Various activities with the architect Wilhelm Laugstein in Karlsruhe, the Reichs Vermögensamt in Mainz and the German Land and Building Society in Berlin followed. In 1925 he acquired the title of government master builder and at this point in time he began his work in Halle (Saale) . From July 1, 1926, he was employed by Bruno Föhre's famous architecture office in Halle .

He designed his first buildings in Halle in 1925 for the “Spar- und Bauverein Bund der Kinderreich” founded in 1925, of which he later became the managing director , small houses in the northern section of Benkendorfer Strasse, which arose within the new garden suburb “Gesundbrunnen”. The garden suburb, which was largely designed by Heinrich Faller, attracted a lot of attention in professional circles, for example at the 1929 “GRUGA” exhibition in Essen , due to its spacious design .

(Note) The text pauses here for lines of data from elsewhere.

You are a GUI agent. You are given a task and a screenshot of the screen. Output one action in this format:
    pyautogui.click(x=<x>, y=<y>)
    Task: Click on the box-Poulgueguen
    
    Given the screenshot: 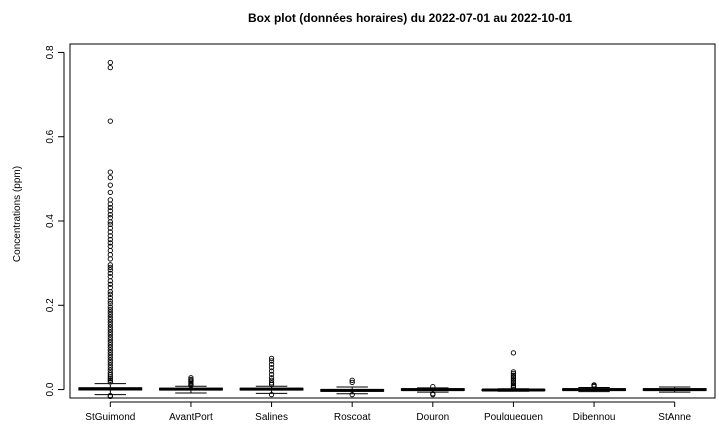 What is the action you would take?
    pyautogui.click(x=514, y=371)
     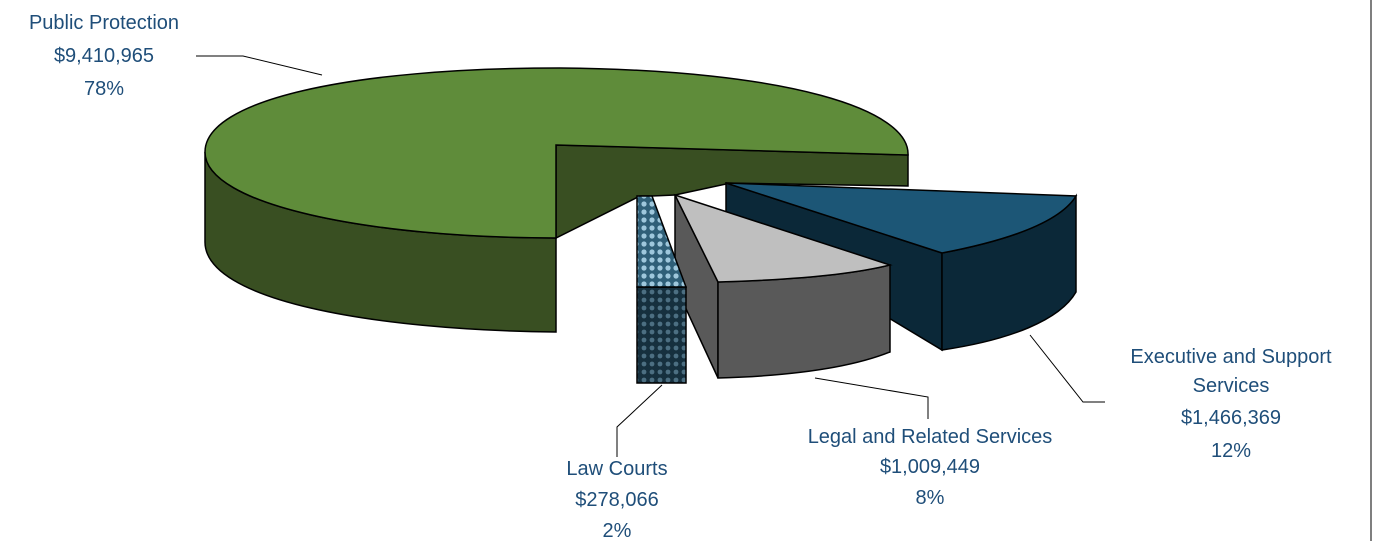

In addition to Hermann Frede and the town planning officer Wilhelm Jost , he finally became the most important architect and planner of the first municipal housing company in Halle, founded in 1922, Kleinwohnungsbau Halle AG, of which he became chairman of the board three years later. There were also close personal relationships with Wilhelm Jost, since he married his daughter.

Almost all residential complexes and settlements of Kleinwohnungsbau Halle AG, which were built mainly in the southern part of the city, were influenced by Heinrich Faller and are still significant for the cityscape of Halle today.

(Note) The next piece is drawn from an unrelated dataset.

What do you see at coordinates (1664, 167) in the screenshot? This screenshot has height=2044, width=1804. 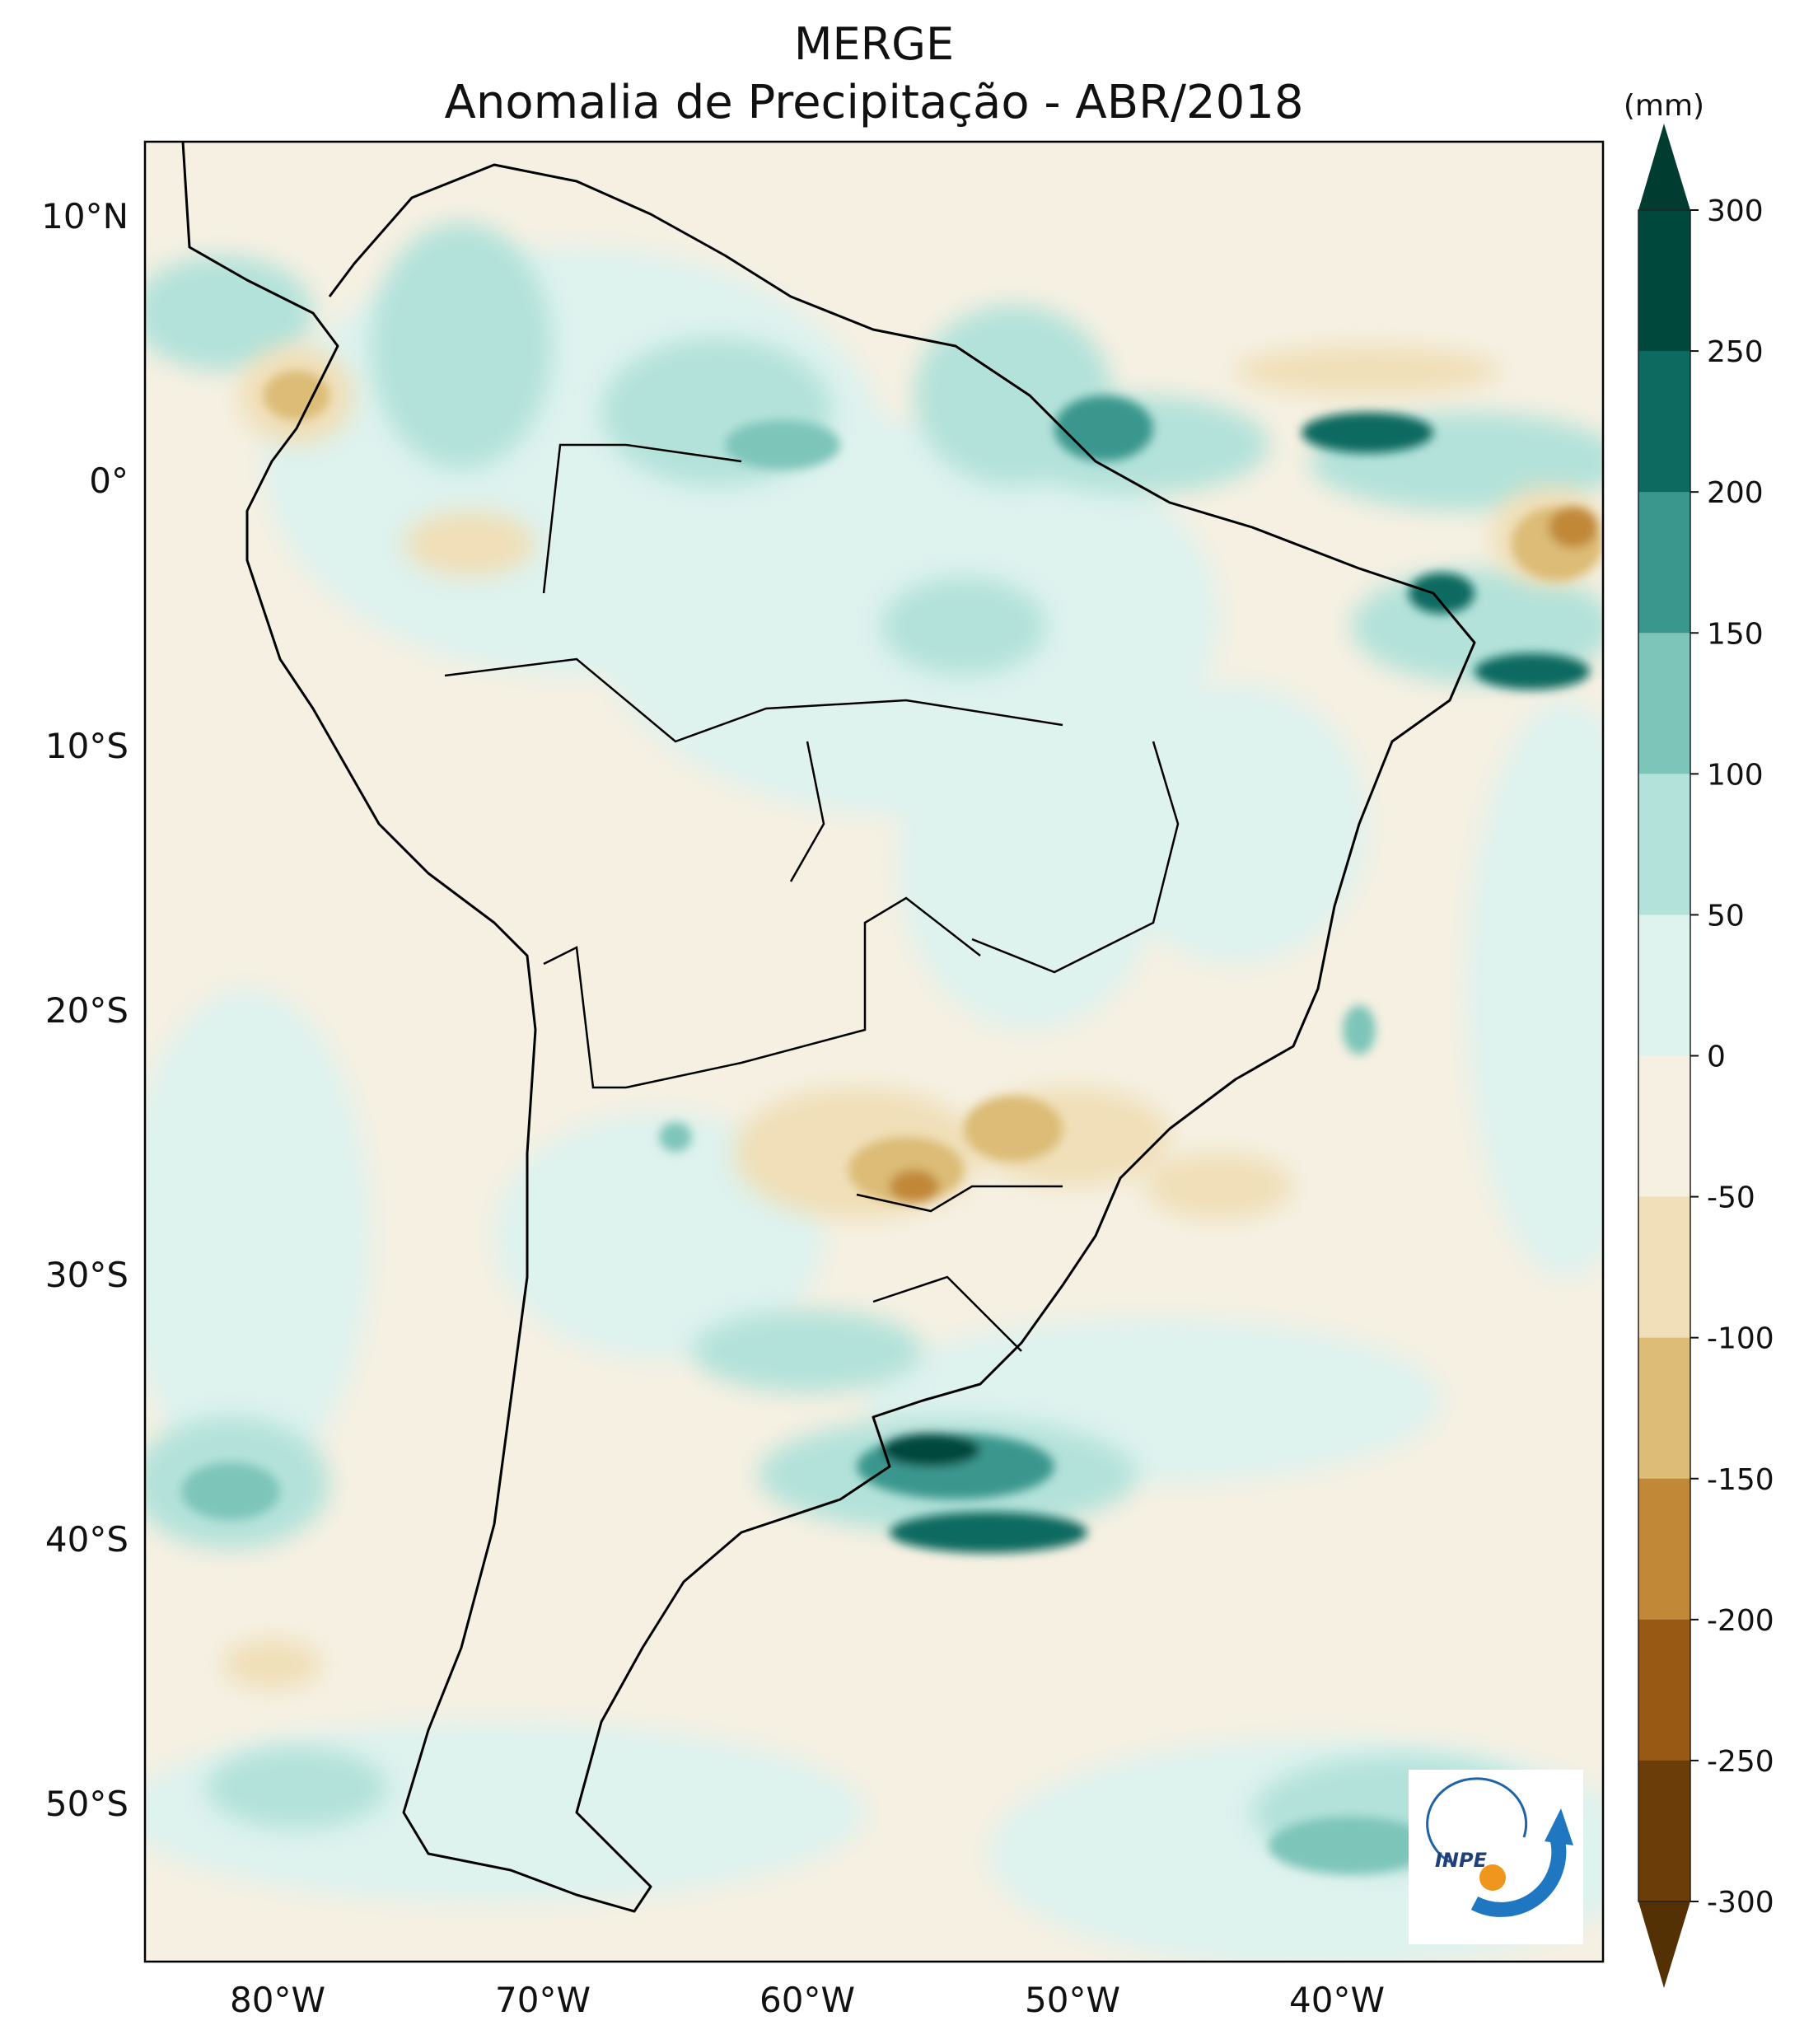 I see `colorbar-over-triangle` at bounding box center [1664, 167].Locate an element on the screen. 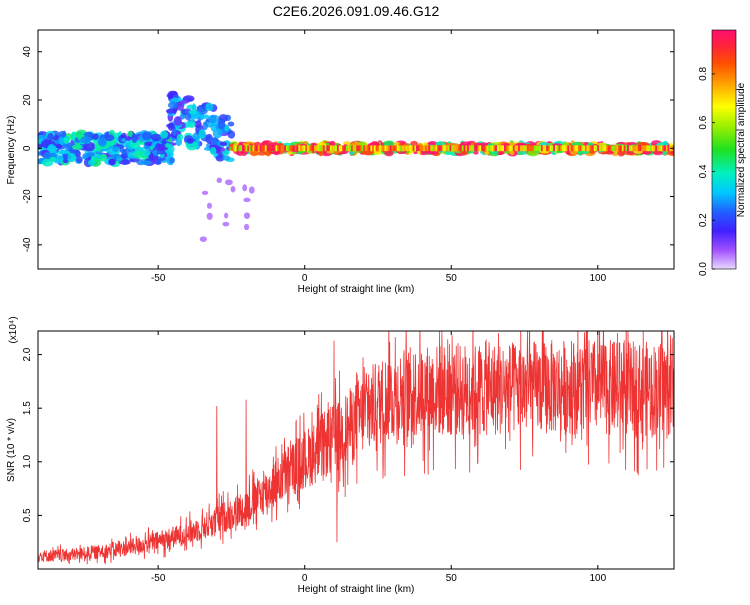  spectrogram-y-tick-label: -40 is located at coordinates (28, 244).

Particularly noteworthy is the Vogelweide estate he designed , which was built in 1930/1931 in the New Building style for 520 small apartments. In its stylistic and urban planning resoluteness, the settlement represented a singular case of programmatic modernity in the conservative hall of the Weimar Republic .

With the Reilshof settlement built in 1935/1936, which was also loosened up like a garden town and today, like the Vogelweide settlement, is a listed building, Faller, while preserving his urban planning ideas, made the adjustment to the officially decreed "decent building ethos", which preferred the architecture to conservative character in the sense of the homeland security style .

By 1941, Kleinwohnungsbau Halle AG had built 929 houses with 3,486 apartments and numerous shops under Faller's direction.

Heinrich Faller died in Berlin in 1945.

Buildings in Halle (selection)

Vogelweide settlement, 1930/31
  • 1925/1926 Northern section of Benkendorfer Straße (small houses)
  • 1927 tenement houses in Benkendorfer Strasse
  • 1927 Damaschkestrasse / Elsa-Brändström-Strasse residential complex
  • 1927/1928 group of houses at Max-Lademann-Straße 1–5 (listed)
  • 1928/1929 Stadtgutweg / Vor dem Hamstertor settlement (extension of the residential complex, listed)
  • 1928/1929 residential group Merseburger Straße 226–240 (under monument protection)
  • 1929/1930 residential area on Landrain
  • 1930/1931 Vogelweide settlement (under monument protection)
  • 1931 Paul-Suhr-Straße residential complex
  • 1935/1936 Reilshof residential complex (under monument protection)

literature

  • Petra Küpperbusch: From tenement to garden suburb. Settlement and social housing construction during the Weimar Republic in Halle. (= Research on the history of the city of Halle. Volume 14) Mitteldeutscher Verlag, Halle (Saale) 2010, ISBN 978-3-89812-710-3 .
  • Simone Trieder : door to door - wall to wall. A housing and a history of small apartment construction in Halle . Hasenverlag, Halle 2012, ISBN 978-3-939468-84-4 .

Web links

Commons : Heinrich Faller  - Collection of pictures, videos and audio files

Individual evidence

  1. ^ A b Holger Brülls, Thomas Dietzsch: Architectural Guide Halle on the Saale. Dietrich Reimer Verlag, Berlin 2000, ISBN 3-496-01202-1 , pp. 109, 189.
  2. ^ Hallesche Wohnungsgesellschaft mbH: History of the HWG . Retrieved May 26, 2020.